It is in with auratus who I have never seen near it... I would guess tincs would destroy it.

It is still in the container from black jungle, when I transplant though though, very VERY carefully repot them in ABG. I think it would live on top of the sphagnum as long as you keep it moist. You may want to experiment though.


----------



## BrianWI (Feb 4, 2012)

wohlerswi

So, without frogs, they grow ok in substrate?

I will have azureus in this tank, a small terrarium, so maybe I will put it on the back styrofam wall.

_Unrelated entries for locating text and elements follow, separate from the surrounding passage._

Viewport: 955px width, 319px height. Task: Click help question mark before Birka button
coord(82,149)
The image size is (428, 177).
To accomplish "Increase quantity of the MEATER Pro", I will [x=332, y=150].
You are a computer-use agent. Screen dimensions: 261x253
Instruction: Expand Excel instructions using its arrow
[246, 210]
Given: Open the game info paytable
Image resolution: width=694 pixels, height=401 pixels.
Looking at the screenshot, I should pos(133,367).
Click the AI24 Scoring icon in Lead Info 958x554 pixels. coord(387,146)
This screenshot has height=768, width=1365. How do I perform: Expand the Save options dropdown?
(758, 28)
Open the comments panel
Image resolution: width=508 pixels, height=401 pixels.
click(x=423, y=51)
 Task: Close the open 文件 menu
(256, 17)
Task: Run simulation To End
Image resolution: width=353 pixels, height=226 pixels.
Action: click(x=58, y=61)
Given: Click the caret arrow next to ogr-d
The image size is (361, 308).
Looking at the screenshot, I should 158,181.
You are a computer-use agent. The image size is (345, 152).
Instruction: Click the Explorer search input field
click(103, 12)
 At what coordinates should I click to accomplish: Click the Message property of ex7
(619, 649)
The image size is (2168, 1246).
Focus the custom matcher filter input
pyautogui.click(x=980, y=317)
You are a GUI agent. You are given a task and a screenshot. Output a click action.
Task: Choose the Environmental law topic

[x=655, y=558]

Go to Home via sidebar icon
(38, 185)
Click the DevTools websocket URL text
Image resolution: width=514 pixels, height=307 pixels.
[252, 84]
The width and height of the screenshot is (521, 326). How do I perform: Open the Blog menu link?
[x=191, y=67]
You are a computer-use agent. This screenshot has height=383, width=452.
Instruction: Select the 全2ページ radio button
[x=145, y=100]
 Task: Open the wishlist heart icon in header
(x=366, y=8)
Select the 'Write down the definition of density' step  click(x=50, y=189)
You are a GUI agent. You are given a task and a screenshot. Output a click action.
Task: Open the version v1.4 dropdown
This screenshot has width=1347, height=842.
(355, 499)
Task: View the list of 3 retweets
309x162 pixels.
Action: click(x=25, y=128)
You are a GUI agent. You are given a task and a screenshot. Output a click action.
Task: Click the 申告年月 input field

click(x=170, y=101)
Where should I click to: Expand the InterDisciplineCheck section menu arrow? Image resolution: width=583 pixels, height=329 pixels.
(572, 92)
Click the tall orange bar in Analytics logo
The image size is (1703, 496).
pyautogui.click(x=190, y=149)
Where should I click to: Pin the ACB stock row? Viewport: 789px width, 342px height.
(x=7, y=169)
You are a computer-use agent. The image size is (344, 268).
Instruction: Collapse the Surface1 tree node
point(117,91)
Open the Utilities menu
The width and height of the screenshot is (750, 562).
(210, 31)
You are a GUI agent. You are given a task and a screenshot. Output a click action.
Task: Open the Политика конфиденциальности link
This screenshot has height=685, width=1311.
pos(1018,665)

Do you have ideas on proper mounting? Just bare, or should I have something around the root?


----------



## wohlerswi (Nov 20, 2011)

I wouldnt put in directly into the substrate with or without frogs. It just doesnt like to be moist all the time, and the ground floor will be. I always just take it (with the tiny roots wrapped in spag. or other moss) and just gently push it into a pocket in the backwall, or plant it directly into a nice pocket on the wall. You can have it planted in substrate in your wall, as long as you dont water it often. And as the previous poster was wondering, you can actually take the babies and just lay them upright on top of the moss. The will shoot roots down from there. They like it real humid but do not like to be directly wet. Anything else just let me know.
thanks
Will


----------



## Shinosuke (Aug 10, 2011)

I took some pictures recently and posted them here (shameless plug): http://www.dendroboard.com/forum/beginner-discussion/72154-my-frogs-skinny-pics.html

Mine wasn't doing well planted in the substrate, in fact it almost completely died off. I pulled it out of the dirt, put a smooth stone in the hole it was in, then put the plant on top of the stone with some sphag kind of laying around it. There's some java moss that's taking over nearby as well. It's doing fantastic now, as are the couple of clippings I laid nearby that are also just sitting on a moist surface (moss or GS covered in coco fiber).
As for frogs, it's in with a couple dwarf guyana tinc's but I've never seen them anywhere near it. In fact, I've never seen them anywhere to the right of the coco-hut so I can't comment on that.


----------



## ICS523 (Mar 10, 2012)

try espicia they are short and creep around with runners, plus they have fabulous flowers.


----------